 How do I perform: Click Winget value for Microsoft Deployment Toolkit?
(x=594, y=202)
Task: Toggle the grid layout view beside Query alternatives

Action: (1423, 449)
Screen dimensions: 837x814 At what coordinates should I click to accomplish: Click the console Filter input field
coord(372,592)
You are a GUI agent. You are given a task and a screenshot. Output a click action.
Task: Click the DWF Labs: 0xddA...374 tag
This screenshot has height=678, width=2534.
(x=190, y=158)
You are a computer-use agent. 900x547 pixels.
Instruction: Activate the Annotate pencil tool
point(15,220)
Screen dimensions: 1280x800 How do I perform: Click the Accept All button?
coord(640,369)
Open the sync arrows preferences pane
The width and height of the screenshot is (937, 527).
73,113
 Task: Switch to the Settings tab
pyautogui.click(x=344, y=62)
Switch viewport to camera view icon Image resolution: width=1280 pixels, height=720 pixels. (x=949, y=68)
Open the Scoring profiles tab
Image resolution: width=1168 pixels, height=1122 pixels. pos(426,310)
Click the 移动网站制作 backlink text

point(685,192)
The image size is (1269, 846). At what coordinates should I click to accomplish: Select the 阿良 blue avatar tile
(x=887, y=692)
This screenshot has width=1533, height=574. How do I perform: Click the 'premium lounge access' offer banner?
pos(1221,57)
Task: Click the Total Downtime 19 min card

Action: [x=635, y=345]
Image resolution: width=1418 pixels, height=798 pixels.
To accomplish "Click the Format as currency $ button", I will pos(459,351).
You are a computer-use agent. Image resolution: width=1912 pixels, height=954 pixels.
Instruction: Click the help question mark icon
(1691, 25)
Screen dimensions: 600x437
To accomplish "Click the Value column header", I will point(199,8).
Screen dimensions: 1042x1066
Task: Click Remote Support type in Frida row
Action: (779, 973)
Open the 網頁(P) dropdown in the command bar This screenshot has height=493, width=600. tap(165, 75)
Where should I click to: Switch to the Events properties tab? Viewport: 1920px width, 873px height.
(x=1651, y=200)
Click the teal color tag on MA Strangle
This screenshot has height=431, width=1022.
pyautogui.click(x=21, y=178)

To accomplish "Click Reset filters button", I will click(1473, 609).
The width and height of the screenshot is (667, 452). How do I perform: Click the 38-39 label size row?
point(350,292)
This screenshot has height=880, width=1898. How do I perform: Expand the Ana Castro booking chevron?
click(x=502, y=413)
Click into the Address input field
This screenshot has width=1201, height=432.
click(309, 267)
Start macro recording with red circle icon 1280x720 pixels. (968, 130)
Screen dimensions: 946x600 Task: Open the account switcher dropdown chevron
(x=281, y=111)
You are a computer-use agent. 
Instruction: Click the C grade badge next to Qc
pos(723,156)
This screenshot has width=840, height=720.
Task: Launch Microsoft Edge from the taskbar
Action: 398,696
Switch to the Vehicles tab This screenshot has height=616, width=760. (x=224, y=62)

= What this task involves =
When you answer, retype all of the material exactly as it appears above.

= Response =
 How do I perform: Click Winget value for Microsoft Deployment Toolkit?
(x=594, y=202)
Task: Toggle the grid layout view beside Query alternatives

Action: (1423, 449)
Screen dimensions: 837x814 At what coordinates should I click to accomplish: Click the console Filter input field
coord(372,592)
You are a GUI agent. You are given a task and a screenshot. Output a click action.
Task: Click the DWF Labs: 0xddA...374 tag
This screenshot has height=678, width=2534.
(x=190, y=158)
You are a computer-use agent. 900x547 pixels.
Instruction: Activate the Annotate pencil tool
point(15,220)
Screen dimensions: 1280x800 How do I perform: Click the Accept All button?
coord(640,369)
Open the sync arrows preferences pane
The width and height of the screenshot is (937, 527).
73,113
 Task: Switch to the Settings tab
pyautogui.click(x=344, y=62)
Switch viewport to camera view icon Image resolution: width=1280 pixels, height=720 pixels. (x=949, y=68)
Open the Scoring profiles tab
Image resolution: width=1168 pixels, height=1122 pixels. pos(426,310)
Click the 移动网站制作 backlink text

point(685,192)
The image size is (1269, 846). At what coordinates should I click to accomplish: Select the 阿良 blue avatar tile
(x=887, y=692)
This screenshot has width=1533, height=574. How do I perform: Click the 'premium lounge access' offer banner?
pos(1221,57)
Task: Click the Total Downtime 19 min card

Action: [x=635, y=345]
Image resolution: width=1418 pixels, height=798 pixels.
To accomplish "Click the Format as currency $ button", I will pos(459,351).
You are a computer-use agent. Image resolution: width=1912 pixels, height=954 pixels.
Instruction: Click the help question mark icon
(1691, 25)
Screen dimensions: 600x437
To accomplish "Click the Value column header", I will point(199,8).
Screen dimensions: 1042x1066
Task: Click Remote Support type in Frida row
Action: (779, 973)
Open the 網頁(P) dropdown in the command bar This screenshot has height=493, width=600. tap(165, 75)
Where should I click to: Switch to the Events properties tab? Viewport: 1920px width, 873px height.
(x=1651, y=200)
Click the teal color tag on MA Strangle
This screenshot has height=431, width=1022.
pyautogui.click(x=21, y=178)

To accomplish "Click Reset filters button", I will click(1473, 609).
The width and height of the screenshot is (667, 452). How do I perform: Click the 38-39 label size row?
point(350,292)
This screenshot has height=880, width=1898. How do I perform: Expand the Ana Castro booking chevron?
click(x=502, y=413)
Click into the Address input field
This screenshot has width=1201, height=432.
click(309, 267)
Start macro recording with red circle icon 1280x720 pixels. (968, 130)
Screen dimensions: 946x600 Task: Open the account switcher dropdown chevron
(x=281, y=111)
You are a computer-use agent. 
Instruction: Click the C grade badge next to Qc
pos(723,156)
This screenshot has width=840, height=720.
Task: Launch Microsoft Edge from the taskbar
Action: 398,696
Switch to the Vehicles tab This screenshot has height=616, width=760. (x=224, y=62)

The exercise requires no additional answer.